Currently, farmers test for soil nutrients by taking soil samples and sending them to a laboratory for analysis, which can be a slow, expensive and imprecise process.

“If we had a better predictive model, we could have better remedies for farmers,” said project leader Jonathan Claussen, an Iowa State assistant professor of mechanical engineering. “A better model could tell them they can use less fertilizer.”

The project is supported by a two-year, $300,000 “Signals in the Soil” grant from the National Science Foundation. The engineers hope to collect enough data and demonstrate enough potential to successfully compete for more funding and additional research.

In addition to Claussen, the research team includes three engineers from the University of Florida in Gainesville: William Eisenstadt, a professor of electrical and computer engineering, and Melanie Correll and Eric McLamore, both associate professors of agricultural and biological engineering.

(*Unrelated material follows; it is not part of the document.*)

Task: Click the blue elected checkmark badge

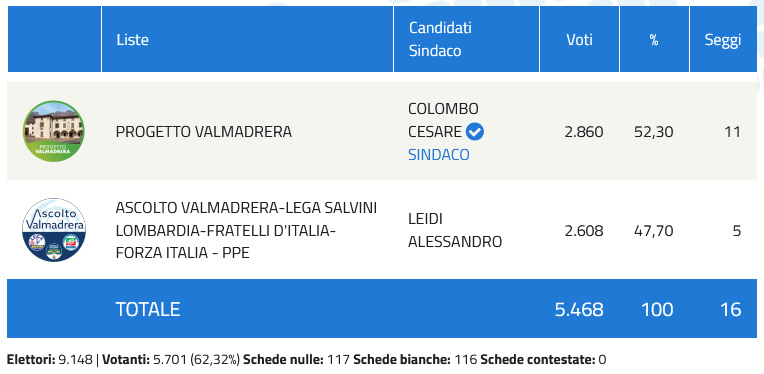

Claussen has expertise in developing low-cost, flexible sensors based on inkjet-printed and laser-treated graphene circuits. The sensors in this project will detect ammonium and nitrate ions in soil. Claussen said he hopes they will work for an entire growing season.

Eisenstadt has expertise in electronics and wireless sensor systems; Correll has expertise in crop modeling, including soil biochemistry, and McLamore has expertise in environmental/agricultural chemistry as well as biosensors.

The engineers will build the sensors, connect them to a wireless network, test how deep the sensors can be buried while maintaining network connections, build a test bed facility using tomato plants as a model crop and collect high-resolution nitrogen data from the soil while monitoring plant growth.

“Such sensor networks and resultant models are expected to lead to precision agriculture where fertilizers are spread onto specific locations of the field in a metered fashion and only when needed,” the researchers wrote in a summary of their project.